It was actually $35.99 at best buy, with only an instant savings


----------



## Redbull{wings}

I just picked up my g5 from bestbuy with my Christmas gift cards for 34.99 and I love it!


----------



## Bradan

i have a mx 550 which is the wireless 518, i like it, works perfect, a little heavy tho..

brother has the g7, wow its so great, super light, bluetooth, li-ion hot swap.
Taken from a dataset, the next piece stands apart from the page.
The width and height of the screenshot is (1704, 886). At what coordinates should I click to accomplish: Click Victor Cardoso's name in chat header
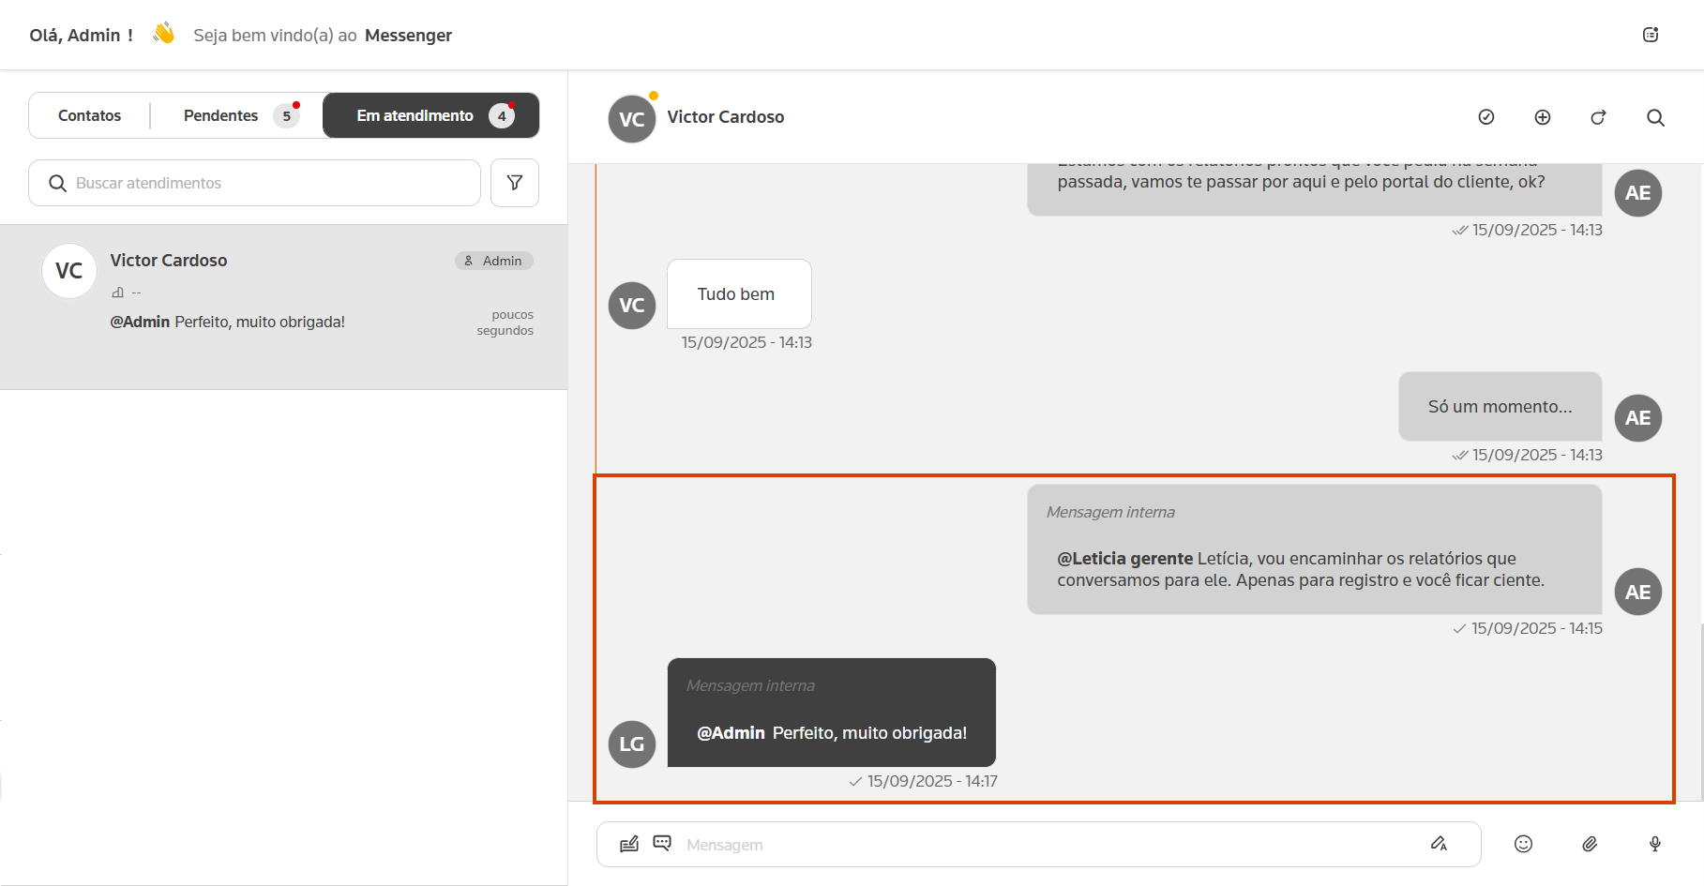pyautogui.click(x=725, y=117)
thats my next mouse once this one dies

AND THE MX1000 IS A ****ING TURD, IT LAGS


----------



## Hatz

Get the wired MX518, wireless mouses are bad for gaming.

"colin hatzmann"


----------



## grimxx

Well im stuck right now between these two mice
http://www.newegg.com/Product/Product.asp?Item=N82E16826104203
and
http://www.newegg.com/product/product.asp?item=N82E16826153107
but i cant seem to decide which do you guys think i should get? from reviews it seems like the g7 is having a ton of lasting problems and dieing on ppl


----------



## -gunut-

Hatz said:


> Get the wired MX518, wireless mouses are bad for gaming.
> 
> "colin hatzmann"



Not from my experience.  I game all the time with a wireless mouse and there is absolutely no noticable difference between responce time. But I guess it could depend what mouse you have.  I use a Log media mouse.  Very fast and many buttons to program how you wish.  Batteries last about 6 months


----------



## Geoff

I've had the MX510, MX518, and G5 from Logitech, and I now have the Razer Diamondback.

I can say that the Razer Diamondback is the best mouse i've had so far, much better then the G5.


----------



## grimxx

[-0MEGA-];571861 said:
			
		

> I've had the MX510, MX518, and G5 from Logitech, and I now have the Razer Diamondback.
> 
> I can say that the Razer Diamondback is the best mouse i've had so far, much better then the G5.


does the cable get in the way thats what always happens to me with mice for some reason thats why I wanted to have the wireless one


----------



## -gunut-

grimxx said:


> does the cable get in the way thats what always happens to me with mice for some reason thats why I wanted to have the wireless one



That is why I got a wireless.  You should really take a look at the Log media mouse!


----------



## kobaj

grimxx said:


> Well im stuck right now between these two mice
> http://www.newegg.com/Product/Product.asp?Item=N82E16826104203
> and
> http://www.newegg.com/product/product.asp?item=N82E16826153107
> but i cant seem to decide which do you guys think i should get? from reviews it seems like the g7 is having a ton of lasting problems and dieing on ppl



I own a G7, its great. I would definitely recommend it for gaming. Everyone says wireless aren't made for gaming. That may have been true...3-5 years ago, but not with the G7. 

As for what your saying about "lasting problems". I haven't had any. In game, it's batteries last about 12 hours and it takes 10 hours to charge the second battery it comes with. I have timed myself to get under 6 seconds to switch batteries and get back to gaming. 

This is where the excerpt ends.